**Directions for this task**
Print the listing again exactly, leaving nothing out.

**Input records**
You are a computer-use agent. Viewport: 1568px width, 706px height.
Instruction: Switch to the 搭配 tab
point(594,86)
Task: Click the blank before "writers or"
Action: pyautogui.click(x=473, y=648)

**Solution to the exercise**
You are a computer-use agent. Viewport: 1568px width, 706px height.
Instruction: Switch to the 搭配 tab
point(594,86)
Task: Click the blank before "writers or"
Action: pyautogui.click(x=473, y=648)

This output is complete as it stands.